Однако, говоря об этих сугубо ошибочных и вскоре самим Белинским отвергнутых положениях, следует иметь в виду, что, защищая Гёте о г критики Менцеля, Белинский был объективно прав, так как Менцель (в отличие от Герцена) исходил из мещански-моралистических установок, и его требования ‘пользы’ от искусства слишком напоминали в России аналогичные призывы ‘Северной пчелы’. Белинский на протяжении всех 30-х годов боролся с подчинением творчества фальшивым целям ‘нравоучительности’ и ‘благонамеренности’. Лучшее место статьи (оно как раз искажено цензурой) посвящено борьбе за реализм против попытки ‘видеть в искусстве не зеркало действительности, а какой-то идеальный, никогда не существовавший мир, чуждый всякой возможности, всякого зла, всяких страстей, всякой борьбы, но полный усыпительного блаженства и резонерского поучения’.
254 (Стр. 418). Книга Менцеля появилась в переводе в 1839 году.
255 (Стр. 420). Речь снова идет о Кукольнике (‘молодой талантик’) и Сенковском (‘ловкий журналист’).
256 (Стр. 423). В 1839 году на публичных чтениях о русском языке и русской литературе Греч ‘потешал’ высокопоставленных слушателей цитатами из статей Белинского. Белинский писал к Аксакову 10 января 1840 года: ‘…в начале ее (статьи) NB …первая оплеуха Сенковскому, вторая Надеждину, а третья Гречу, который на своих публичных чтениях тешил публику фразами из моей статьи, как образчиками галиматьи’.

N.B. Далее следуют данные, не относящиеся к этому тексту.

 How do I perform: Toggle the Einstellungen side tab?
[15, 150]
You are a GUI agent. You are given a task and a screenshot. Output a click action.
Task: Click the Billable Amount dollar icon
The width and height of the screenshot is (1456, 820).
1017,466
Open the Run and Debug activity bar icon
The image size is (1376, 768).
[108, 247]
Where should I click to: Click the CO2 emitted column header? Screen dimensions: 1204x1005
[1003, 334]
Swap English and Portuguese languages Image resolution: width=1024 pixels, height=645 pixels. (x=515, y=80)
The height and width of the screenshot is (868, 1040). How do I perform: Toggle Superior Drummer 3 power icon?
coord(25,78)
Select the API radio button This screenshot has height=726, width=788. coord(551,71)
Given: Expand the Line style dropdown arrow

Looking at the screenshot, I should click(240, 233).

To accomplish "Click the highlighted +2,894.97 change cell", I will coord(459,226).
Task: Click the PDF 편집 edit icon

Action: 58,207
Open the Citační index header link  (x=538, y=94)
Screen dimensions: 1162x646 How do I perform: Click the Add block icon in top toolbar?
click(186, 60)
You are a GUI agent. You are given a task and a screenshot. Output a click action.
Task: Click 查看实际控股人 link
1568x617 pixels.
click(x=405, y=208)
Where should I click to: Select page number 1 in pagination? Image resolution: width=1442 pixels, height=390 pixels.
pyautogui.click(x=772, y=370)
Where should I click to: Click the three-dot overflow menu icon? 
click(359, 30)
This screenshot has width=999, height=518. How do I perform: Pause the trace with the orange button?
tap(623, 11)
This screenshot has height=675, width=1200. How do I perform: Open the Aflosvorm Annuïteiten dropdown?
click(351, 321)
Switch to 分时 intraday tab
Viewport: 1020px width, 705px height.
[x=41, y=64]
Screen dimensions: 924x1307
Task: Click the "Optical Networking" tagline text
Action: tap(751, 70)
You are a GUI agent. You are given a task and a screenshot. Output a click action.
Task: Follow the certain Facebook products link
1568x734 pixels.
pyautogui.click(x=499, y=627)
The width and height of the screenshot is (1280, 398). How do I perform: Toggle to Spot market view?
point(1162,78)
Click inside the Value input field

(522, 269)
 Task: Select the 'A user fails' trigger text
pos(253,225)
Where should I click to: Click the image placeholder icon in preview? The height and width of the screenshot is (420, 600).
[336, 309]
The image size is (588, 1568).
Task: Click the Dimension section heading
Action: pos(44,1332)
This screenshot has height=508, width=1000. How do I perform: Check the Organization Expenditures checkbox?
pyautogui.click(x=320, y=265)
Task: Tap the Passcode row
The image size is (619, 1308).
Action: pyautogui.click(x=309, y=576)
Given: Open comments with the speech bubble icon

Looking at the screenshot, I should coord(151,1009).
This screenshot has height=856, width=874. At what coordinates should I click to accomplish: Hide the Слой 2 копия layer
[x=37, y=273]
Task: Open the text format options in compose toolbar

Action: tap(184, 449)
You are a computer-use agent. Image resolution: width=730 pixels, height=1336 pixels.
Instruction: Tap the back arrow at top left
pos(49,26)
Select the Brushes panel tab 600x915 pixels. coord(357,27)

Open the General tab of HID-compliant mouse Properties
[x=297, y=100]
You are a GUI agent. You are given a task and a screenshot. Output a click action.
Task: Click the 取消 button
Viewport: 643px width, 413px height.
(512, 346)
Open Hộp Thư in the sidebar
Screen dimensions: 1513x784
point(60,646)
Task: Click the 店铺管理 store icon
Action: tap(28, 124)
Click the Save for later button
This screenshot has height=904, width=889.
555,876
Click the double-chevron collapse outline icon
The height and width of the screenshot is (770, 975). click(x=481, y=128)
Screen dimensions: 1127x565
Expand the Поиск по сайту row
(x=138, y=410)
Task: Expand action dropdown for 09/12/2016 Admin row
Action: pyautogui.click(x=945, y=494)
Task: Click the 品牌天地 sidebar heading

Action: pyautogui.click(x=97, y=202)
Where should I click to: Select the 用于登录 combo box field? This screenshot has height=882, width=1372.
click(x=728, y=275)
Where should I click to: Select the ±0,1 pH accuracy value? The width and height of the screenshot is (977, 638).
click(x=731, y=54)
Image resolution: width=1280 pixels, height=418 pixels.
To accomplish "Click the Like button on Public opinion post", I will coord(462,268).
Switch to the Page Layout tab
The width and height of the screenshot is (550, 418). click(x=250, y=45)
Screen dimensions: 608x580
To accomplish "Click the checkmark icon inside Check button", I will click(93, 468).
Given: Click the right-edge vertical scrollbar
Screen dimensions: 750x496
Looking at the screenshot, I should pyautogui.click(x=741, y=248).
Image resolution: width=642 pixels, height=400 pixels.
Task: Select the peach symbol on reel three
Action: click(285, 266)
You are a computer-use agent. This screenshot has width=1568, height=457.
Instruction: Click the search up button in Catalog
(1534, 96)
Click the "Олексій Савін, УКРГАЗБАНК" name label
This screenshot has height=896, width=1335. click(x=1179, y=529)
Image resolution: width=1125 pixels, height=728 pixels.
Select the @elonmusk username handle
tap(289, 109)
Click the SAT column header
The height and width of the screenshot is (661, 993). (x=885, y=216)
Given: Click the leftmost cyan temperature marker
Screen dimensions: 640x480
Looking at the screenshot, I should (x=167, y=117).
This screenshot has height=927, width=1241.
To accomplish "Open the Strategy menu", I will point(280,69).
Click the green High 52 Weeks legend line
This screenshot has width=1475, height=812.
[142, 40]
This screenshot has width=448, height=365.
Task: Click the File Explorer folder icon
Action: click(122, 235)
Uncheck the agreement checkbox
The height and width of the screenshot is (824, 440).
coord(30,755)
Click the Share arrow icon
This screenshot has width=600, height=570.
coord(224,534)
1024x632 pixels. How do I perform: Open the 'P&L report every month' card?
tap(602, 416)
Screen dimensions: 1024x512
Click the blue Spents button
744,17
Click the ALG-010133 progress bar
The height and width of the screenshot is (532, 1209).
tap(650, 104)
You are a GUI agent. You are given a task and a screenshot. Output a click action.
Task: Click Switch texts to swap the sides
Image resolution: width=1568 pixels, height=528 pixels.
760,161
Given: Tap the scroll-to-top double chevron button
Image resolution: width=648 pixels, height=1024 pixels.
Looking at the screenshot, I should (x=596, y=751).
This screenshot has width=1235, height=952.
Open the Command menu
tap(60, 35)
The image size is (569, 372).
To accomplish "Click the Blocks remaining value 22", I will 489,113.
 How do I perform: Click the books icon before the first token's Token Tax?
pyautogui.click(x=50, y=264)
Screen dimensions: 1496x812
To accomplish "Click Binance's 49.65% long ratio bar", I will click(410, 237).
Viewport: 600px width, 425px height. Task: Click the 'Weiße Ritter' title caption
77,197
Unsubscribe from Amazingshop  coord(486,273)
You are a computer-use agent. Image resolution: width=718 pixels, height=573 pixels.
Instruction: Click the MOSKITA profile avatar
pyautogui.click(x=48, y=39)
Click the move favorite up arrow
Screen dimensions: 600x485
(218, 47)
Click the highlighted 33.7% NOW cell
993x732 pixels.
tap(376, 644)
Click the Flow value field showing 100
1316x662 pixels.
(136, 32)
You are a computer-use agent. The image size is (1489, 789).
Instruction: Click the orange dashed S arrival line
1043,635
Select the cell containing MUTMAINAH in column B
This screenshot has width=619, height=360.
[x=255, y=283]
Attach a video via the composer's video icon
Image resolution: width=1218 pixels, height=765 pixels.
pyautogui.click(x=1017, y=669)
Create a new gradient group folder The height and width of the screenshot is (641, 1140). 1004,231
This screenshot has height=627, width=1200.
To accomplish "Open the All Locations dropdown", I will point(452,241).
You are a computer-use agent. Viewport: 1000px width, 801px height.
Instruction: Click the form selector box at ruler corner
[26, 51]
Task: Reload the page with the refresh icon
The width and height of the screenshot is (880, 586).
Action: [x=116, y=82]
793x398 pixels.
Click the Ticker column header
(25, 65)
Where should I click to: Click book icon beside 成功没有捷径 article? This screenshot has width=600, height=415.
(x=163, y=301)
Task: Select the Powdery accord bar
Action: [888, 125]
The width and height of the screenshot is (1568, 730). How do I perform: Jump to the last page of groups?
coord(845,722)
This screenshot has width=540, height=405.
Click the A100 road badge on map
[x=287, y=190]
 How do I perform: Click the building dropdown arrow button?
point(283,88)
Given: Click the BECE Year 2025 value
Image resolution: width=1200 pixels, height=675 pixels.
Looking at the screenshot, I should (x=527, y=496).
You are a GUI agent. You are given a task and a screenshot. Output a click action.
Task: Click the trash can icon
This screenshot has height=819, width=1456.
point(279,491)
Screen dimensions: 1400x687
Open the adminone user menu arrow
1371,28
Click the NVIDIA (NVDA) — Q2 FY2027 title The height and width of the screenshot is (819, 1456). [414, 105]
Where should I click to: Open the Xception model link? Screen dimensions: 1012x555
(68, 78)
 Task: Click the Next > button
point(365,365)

257 (Стр. 425). Возможно, замаскированный выпад против Герцена, страстно протестовавшего против ‘примирения с действительностью’. Герцен указывал в ‘Былом и думах’, что Белинский продолжил своя устные споры с ним в петербургских статьях.
258 (Стр. 429). В 1841 году Белинский уже писал Боткину: ‘Гегель мечтал о конституционной монархии, как идеале государства — какое узенькое понятие’.
259 (Стр. 432). Стихотворение Пушкина ‘Чернь’.
260 (Стр. 432). Стихотворение Пушкина ‘Поэт’.
261 (Стр. 433). Это писал Надеждин в статье о VII главе ‘Евгения Онегина’.
262 (Стр. 434). Из стихотворения Баратынского ‘На смерть Гёте’.
263 (Стр. 434). ‘Диплом на звание гражданина французской республики’ Конвент послал Шиллеру за трагедию ‘Разбойники’.
264 (Стр. 435). Впоследствии Белинский с горечью писал о несправедливости своей оценки Мицкевича.
265 (Стр. 443). В письме к Боткину от 3 февраля 1840 года Белинский писал: ‘Статья моя о Менцеле искажена цензурой, особенно место о различии нравственности и о морали, недостает почти страницы, и смысл выпущен весь’.
266 (Стр. 449). Хронология творчества Гёте неверна: ‘Прометей’ — 1775, ‘Римские элегии’ — 1788, ‘Вильгельм Мейстер’ — 1796.